• [OBJECTIVE]
Starting at the line that contains "What do you see at coordinates (739, 351)" and ending at the line that contains "pyautogui.click(x=391, y=274)", set out the lines of the entries below as a Markdown table with the columns Row and Line, skipping any blank lines.

(Stored dataset items)

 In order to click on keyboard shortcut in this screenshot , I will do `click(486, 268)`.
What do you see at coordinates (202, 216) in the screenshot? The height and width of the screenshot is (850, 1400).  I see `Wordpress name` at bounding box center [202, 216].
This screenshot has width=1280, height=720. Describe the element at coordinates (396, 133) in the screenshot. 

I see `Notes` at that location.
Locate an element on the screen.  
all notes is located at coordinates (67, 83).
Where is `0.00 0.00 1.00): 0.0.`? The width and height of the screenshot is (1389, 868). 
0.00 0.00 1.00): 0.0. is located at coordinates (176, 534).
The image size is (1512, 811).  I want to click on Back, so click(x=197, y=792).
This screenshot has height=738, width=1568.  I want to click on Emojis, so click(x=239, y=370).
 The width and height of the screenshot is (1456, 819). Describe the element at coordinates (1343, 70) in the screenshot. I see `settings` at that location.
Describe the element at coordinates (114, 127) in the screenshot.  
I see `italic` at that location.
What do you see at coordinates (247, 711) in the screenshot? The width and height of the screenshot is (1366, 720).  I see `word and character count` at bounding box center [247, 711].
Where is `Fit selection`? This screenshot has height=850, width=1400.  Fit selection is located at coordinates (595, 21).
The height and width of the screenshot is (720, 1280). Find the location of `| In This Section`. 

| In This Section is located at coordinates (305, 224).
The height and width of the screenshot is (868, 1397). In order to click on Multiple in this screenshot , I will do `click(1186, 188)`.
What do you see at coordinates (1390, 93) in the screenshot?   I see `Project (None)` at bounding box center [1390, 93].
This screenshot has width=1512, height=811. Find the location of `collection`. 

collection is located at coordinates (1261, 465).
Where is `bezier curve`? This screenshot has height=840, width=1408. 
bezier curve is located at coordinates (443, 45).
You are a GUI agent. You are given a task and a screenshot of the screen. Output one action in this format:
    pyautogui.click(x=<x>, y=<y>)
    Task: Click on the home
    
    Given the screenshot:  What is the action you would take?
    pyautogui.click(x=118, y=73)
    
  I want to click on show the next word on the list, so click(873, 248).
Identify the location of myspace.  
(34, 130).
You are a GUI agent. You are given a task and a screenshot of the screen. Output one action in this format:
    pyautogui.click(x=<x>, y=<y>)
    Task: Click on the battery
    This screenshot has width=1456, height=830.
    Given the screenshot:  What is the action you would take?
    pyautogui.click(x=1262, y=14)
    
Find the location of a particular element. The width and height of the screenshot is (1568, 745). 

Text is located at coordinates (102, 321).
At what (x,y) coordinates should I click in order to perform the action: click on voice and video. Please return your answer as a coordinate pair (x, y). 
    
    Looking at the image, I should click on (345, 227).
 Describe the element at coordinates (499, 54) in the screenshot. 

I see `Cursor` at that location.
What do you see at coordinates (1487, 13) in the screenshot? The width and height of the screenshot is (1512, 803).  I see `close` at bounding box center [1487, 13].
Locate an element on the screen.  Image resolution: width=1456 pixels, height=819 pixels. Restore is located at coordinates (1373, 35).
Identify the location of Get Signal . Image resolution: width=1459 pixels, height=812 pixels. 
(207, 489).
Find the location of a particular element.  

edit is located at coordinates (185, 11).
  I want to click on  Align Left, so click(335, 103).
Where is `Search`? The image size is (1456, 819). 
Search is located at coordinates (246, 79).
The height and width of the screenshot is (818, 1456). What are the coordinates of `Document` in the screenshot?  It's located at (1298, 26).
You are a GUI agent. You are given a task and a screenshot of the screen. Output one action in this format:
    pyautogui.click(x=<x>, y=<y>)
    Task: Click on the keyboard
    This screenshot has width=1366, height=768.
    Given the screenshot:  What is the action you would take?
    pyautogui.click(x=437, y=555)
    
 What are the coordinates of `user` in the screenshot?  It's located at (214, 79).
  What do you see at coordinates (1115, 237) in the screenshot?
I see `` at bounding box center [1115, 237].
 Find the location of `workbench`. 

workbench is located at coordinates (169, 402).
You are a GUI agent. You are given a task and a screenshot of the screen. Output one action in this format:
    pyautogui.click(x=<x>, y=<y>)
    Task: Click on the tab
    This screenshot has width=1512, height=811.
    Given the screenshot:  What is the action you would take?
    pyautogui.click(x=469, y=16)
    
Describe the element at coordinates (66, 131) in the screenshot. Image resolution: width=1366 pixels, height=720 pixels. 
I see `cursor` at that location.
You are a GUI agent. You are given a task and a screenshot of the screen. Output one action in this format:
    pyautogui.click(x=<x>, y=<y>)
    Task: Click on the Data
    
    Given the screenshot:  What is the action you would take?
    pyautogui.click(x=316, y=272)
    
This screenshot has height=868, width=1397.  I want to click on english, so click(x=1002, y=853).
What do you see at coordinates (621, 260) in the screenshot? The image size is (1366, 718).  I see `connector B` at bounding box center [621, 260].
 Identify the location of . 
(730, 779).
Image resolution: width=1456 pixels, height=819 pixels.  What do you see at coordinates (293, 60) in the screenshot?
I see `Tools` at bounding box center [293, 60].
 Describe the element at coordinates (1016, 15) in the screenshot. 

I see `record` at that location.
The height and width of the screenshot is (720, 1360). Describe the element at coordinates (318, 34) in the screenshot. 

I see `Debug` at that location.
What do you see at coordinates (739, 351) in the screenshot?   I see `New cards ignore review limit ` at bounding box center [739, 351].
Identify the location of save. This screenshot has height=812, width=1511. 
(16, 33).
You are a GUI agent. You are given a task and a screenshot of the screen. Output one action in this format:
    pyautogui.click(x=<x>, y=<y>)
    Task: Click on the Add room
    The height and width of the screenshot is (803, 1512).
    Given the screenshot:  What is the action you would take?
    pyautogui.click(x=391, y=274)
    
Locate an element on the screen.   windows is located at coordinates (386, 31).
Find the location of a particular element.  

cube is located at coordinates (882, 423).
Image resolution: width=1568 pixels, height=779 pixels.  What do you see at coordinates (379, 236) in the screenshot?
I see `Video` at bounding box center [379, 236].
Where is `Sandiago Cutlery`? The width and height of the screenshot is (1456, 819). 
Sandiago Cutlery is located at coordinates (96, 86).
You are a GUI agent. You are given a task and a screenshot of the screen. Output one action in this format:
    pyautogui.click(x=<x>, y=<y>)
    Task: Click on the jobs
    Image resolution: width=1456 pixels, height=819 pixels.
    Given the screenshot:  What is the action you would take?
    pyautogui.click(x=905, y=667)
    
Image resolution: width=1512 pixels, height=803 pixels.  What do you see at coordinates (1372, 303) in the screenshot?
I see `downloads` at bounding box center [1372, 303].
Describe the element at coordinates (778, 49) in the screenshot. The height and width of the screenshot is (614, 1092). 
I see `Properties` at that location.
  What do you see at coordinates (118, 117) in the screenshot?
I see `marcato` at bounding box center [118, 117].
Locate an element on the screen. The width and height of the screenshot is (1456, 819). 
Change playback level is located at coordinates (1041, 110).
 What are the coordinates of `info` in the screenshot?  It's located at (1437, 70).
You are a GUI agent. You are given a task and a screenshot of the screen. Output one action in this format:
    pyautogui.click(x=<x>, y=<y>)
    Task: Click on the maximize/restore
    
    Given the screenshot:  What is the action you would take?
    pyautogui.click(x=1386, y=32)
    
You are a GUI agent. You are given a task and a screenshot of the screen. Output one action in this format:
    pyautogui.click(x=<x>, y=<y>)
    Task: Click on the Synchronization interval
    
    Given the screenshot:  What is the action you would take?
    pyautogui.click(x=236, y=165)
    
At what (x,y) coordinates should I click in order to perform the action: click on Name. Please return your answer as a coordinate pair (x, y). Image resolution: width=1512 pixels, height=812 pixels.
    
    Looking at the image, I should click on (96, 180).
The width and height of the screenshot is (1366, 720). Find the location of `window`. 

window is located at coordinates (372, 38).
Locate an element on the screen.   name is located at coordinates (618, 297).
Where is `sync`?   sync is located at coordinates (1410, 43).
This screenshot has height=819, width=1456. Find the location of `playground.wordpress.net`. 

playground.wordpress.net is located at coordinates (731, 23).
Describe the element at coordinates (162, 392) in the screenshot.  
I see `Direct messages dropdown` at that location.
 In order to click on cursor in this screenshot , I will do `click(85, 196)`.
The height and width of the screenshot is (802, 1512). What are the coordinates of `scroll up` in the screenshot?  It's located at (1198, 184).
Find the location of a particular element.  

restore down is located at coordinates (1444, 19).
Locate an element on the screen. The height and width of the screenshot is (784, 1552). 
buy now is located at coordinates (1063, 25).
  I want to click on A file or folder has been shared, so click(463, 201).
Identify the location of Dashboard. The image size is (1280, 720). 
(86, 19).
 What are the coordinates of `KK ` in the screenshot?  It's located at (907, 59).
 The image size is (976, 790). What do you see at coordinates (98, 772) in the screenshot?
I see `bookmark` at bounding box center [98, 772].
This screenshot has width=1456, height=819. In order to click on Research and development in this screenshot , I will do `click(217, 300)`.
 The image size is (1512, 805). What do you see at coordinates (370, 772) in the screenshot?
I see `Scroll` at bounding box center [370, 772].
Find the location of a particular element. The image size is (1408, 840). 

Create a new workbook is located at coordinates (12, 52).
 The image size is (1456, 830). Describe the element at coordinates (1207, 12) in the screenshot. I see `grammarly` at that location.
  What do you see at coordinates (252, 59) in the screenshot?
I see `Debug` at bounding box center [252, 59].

• [WRITTEN ANSWER]
| Row | Line |
|---|---|
| 1 | What do you see at coordinates (739, 351) in the screenshot?   I see `New cards ignore review limit ` at bounding box center [739, 351]. |
| 2 | Identify the location of save. This screenshot has height=812, width=1511.  |
| 3 | (16, 33). |
| 4 | You are a GUI agent. You are given a task and a screenshot of the screen. Output one action in this format: |
| 5 |     pyautogui.click(x=<x>, y=<y>) |
| 6 |     Task: Click on the Add room |
| 7 |     The height and width of the screenshot is (803, 1512). |
| 8 |     Given the screenshot:  What is the action you would take? |
| 9 |     pyautogui.click(x=391, y=274) |